Federated Learning from Vision-Language Foundation Models: Theoretical Analysis and Method
Bikang Pan, Wei Huang, Ye Shi
TL;DR
This work develops a theoretical framework for prompt-based federated learning with vision–language foundation models by applying feature learning theory to decompose latent features into task-relevant and task-irrelevant components. It shows that test performance can be characterized by the ratio $\mu/\sigma$ where $\mu$ and $\sigma$ depend on coefficients of global and local prompts, and introduces PromptFolio, a global–local prompt portfolio, with an optimal mixing coefficient $\theta^*$ derived from a mean–variance analogy to portfolio optimization.
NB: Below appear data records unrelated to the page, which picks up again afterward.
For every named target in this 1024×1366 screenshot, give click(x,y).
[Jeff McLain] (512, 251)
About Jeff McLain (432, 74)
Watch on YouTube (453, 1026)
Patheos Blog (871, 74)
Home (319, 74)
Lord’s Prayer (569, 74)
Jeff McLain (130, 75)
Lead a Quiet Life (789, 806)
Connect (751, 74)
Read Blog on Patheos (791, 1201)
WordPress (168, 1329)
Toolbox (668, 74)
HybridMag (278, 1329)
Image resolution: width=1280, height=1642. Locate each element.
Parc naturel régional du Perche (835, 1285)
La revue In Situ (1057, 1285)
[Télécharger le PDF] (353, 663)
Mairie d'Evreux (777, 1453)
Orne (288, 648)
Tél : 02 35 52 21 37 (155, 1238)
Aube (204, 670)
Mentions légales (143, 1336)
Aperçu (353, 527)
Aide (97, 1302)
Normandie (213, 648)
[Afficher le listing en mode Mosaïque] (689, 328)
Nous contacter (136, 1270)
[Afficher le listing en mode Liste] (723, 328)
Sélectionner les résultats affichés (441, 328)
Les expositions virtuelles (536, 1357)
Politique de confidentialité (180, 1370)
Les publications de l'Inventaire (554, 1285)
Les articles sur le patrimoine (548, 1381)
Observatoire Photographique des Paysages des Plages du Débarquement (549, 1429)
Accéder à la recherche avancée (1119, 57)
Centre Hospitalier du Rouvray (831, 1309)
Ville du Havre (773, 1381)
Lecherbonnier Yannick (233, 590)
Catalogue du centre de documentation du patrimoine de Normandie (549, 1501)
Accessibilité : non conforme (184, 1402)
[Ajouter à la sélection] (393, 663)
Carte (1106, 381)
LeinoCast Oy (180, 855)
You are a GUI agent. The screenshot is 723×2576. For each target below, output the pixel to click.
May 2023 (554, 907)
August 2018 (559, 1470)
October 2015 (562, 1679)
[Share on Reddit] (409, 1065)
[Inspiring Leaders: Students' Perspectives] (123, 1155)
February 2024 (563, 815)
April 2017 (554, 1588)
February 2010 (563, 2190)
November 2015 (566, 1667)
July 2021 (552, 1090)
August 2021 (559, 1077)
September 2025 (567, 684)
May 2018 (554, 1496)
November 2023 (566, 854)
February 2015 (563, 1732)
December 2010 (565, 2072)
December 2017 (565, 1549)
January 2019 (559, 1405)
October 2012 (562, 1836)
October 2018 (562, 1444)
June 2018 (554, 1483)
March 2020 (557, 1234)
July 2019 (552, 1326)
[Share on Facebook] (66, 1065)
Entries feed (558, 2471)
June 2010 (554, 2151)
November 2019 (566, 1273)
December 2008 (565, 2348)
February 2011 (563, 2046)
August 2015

The authors prove that a well-balanced prompt portfolio can outperform single-prompt baselines, providing an explicit formula for $\theta^*$ and validating the theory with empirical results on multiple datasets under varying heterogeneity and client counts. This approach offers a principled way to balance generalization and personalization in federated vision–language learning and highlights the practical impact of prompt portfolios in realistic, decentralized data settings. Future work could extend the theory to richer text encoders and nonlinearity to better capture deep network dynamics in FL.
Abstract
Integrating pretrained vision-language foundation models like CLIP into federated learning has attracted significant attention for enhancing generalization across diverse tasks. Typically, federated learning of vision-language models employs prompt learning to reduce communication and computational costs, i.e., prompt-based federated learning. However, there is limited theoretical analysis to understand the performance of prompt-based federated learning. In this work, we construct a theoretical analysis framework for prompt-based federated learning via feature learning theory. Specifically, we monitor the evolution of signal learning and noise memorization in prompt-based federated learning, demonstrating that performance can be assessed by the ratio of task-relevant to task-irrelevant coefficients. Furthermore, we draw an analogy between income and risk in portfolio optimization and the task-relevant and task-irrelevant terms in feature learning. Leveraging inspiration from portfolio optimization that combining two independent assets will maintain the income while reducing the risk, we introduce two prompts: global prompt and local prompt to construct a prompt portfolio to balance the generalization and personalization. Consequently, we showed the performance advantage of the prompt portfolio and derived the optimal mixing coefficient. These theoretical claims have been further supported by empirical experiments.